ISSUE: New strawberry varieties with improved fruit quality will lead to increased consumer enjoyment and consumption, and will contribute to the profitability and sustainability of the U.S. strawberry industry. To meet this challenge, new strawberry varieties are needed that are high yielding due to continuous flowering and that are resistant to soil pathogens that cause serious diseases like root rot. However, breeding new strawberry varieties is slow and inefficient. Predicting which selections will be the best parents is difficult. Thousands of seedlings must be grown and tested in the field to identify the few with commercial potential.

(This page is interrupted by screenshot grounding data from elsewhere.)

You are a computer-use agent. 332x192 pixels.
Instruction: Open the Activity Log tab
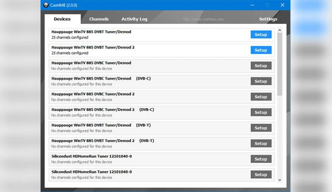coord(134,19)
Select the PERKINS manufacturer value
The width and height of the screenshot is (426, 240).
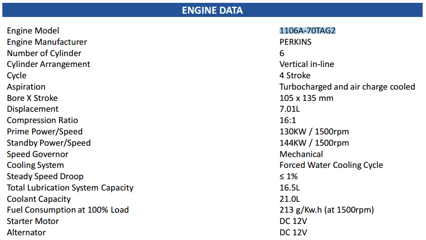(296, 42)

WHAT HAS BEEN DONE: Strawberry breeders in California, Florida, Michigan, New Hampshire, and Oregon evaluated more than 900 individuals including old and new varieties, wild plants from North and South America, elite breeding parents, and experimental crosses from the Netherlands, United Kingdom, Spain, France, and the United States. This data was used to enable the development of genetic tests that strawberry breeders can use to verify plant identity and determine the best parents to combine, giving them the best seedlings to advance. A genetic test was developed to predict resistance to one of the sources of root rot resistance. This genetic test enables breeders to identify seedlings that have this source of resistance without the need to carry out expensive, time-consuming disease inoculation tests.

IMPACT: As a result of genetic testing of strawberry selections in the USDA-ARS Corvallis, Oregon and Michigan State University breeding programs and extensive performance evaluations of these strawberries:

  • Forty-two individuals from 13 crosses were discarded because DNA tests identified them as derived from unintended parentage.
  • For several important varieties used as parents, plants from multiple sources were found to be different genetically and therefore somehow mislabeled during cultivation and breeding use.
  • Fourteen strawberry selections were identified as having new sources of root rot resistance.
  • Two interspecific hybrids of wild strawberries were found which are strongly continuously flowering in multiple environments (California, Michigan, and Oregon). These individuals will provide breeders with a unique genetic source of repeat flowering.